Reno looked at Trina, whose face was such a mask of anguish that he almost felt like taking that gun and ending her pain right here and right now. Because as surely as he was standing there, if something was to happen to Tree, it would amount to the same thing. It would be as if he had taken that gun, and killed her himself.
Reno’s heart was hammering, but he knew if anybody was going to diffuse this situation, it was going to be him. He looked at his sister, tears in his eyes.
“MarBeth,” he said, shaking his head, looking down at bloody Carmine, a man he loved, and back at her, “talk to me.” They were far beyond the point of no return, and Reno knew it. Which made it horrific. Which made the terror of this moment feel like thick shards of glass in his throat.
“Talk to me, Mar,” he said again.
He looked so pitiful and said it so heartfelt that those tears Trina had fought so hard to keep at bay, came anyway.

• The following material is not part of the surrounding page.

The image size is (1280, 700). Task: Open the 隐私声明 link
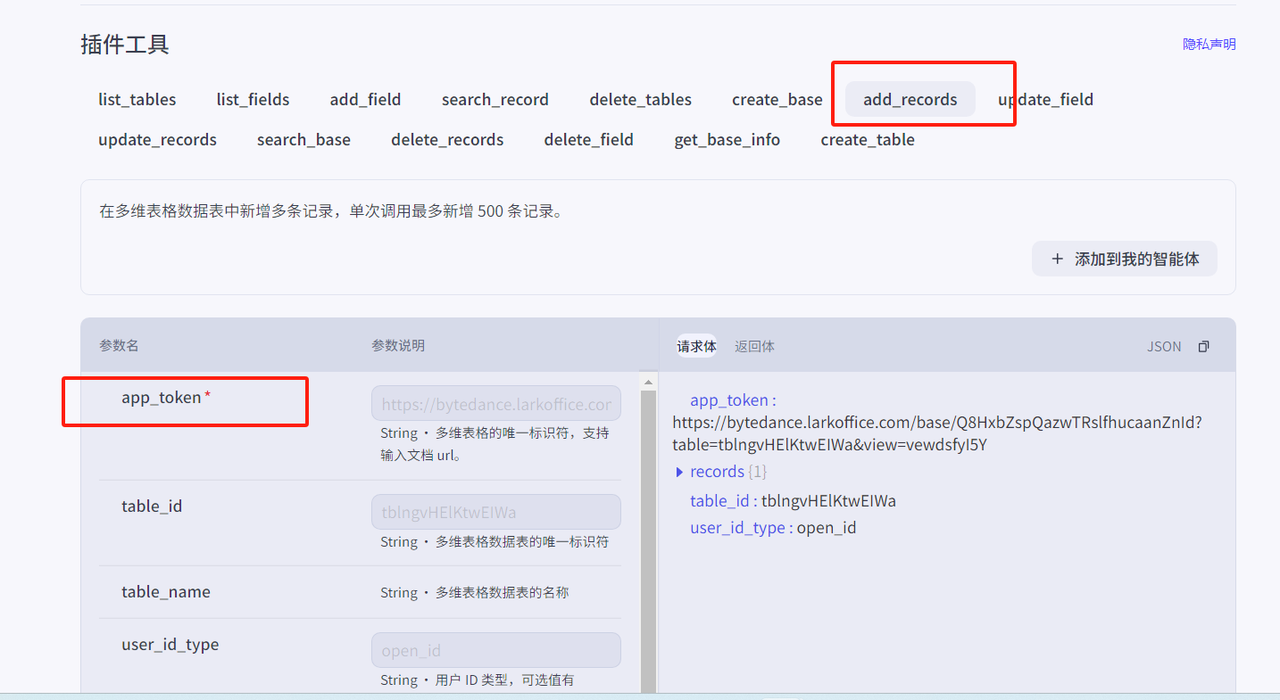point(1209,44)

“I was waiting for you to get back,” MarBeth said, fighting her own tears. “I wanted you to see this for yoursel
f.”
“See what, MarBeth? That you murdered a good man like Carmine, your own husband, in cold blood?”
“None of this would have happened, Reno, if you would have listened to me. But you never listened to me. You just ordered me around, me and Franny, like our opinions never counted to you. But you was so in love, when you barely knew this woman, but you was acting like you was so in love.”

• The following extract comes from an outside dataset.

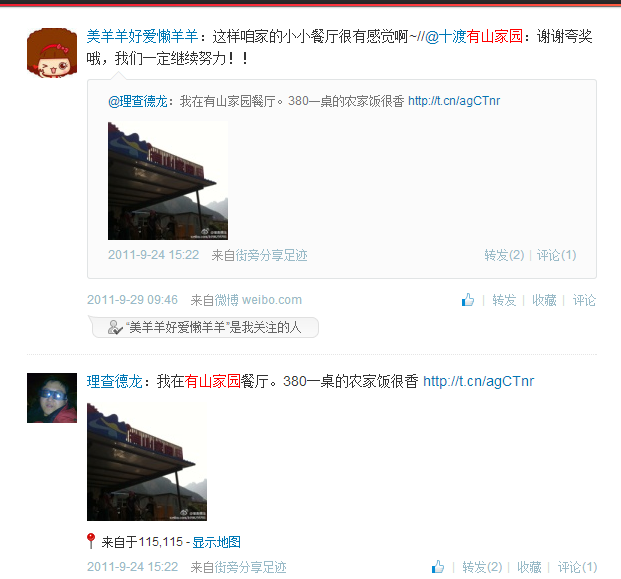This screenshot has width=621, height=579.
Task: Click 转发(2) in the quoted post
Action: pos(504,255)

“I love you too, MarBeth.”
“You never loved me! Never! Don’t tell that lie! I loved you,” MarBeth said, tears now in her eyes. “Everybody loves Reno. But Reno only has eyes for Trina. His Tree. Well I’m about to chop down this tree.”
“MarBeth, talk to me,” Reno said hurriedly, panicky. Keep her focused on him, he said to himself. Keep her hate directed at him. “I won’t know if you don’t tell me.”
“You should have helped Pop. When you found out Frank Partanna was gunning for Pop, you should have helped him. But you didn’t. You left it up to Carmine and Dirty, Reno. Carmine and Dirty! Two losers! Then to put salt in our wounds by giving the PaLargio to this bitch.”
Reno frowned. “I didn’t give the PaLargio to anybody.”
“You made her president, it’s the same thing, Reno! You didn’t make me and Franny nothing. When you left, and I asked you if me and Franny could work there, could learn the business, you told me no.” She paused. “You know why you said no?”
“I didn’t want my sisters to bear that burden.”
“That’s a lie!” MarBeth shot back. “You didn’t want anybody to get in the way of Katrina’s ascension to the top. She was always your first and last concern and you know it! Her, above family, Reno. Her?”
MarBeth cocked her pistol. Shawna looked at Reno, stunned that he hadn’t made a move.
“MarBeth, please don’t do it,” Reno said as tears like blood dropped from his eyes. “Please don’t make me do it. You take out Tree, I’ll have to take you out.”
MarBeth laughed. “And that’s supposed to scare me? You already took me out, Reno, when you married this bitch!”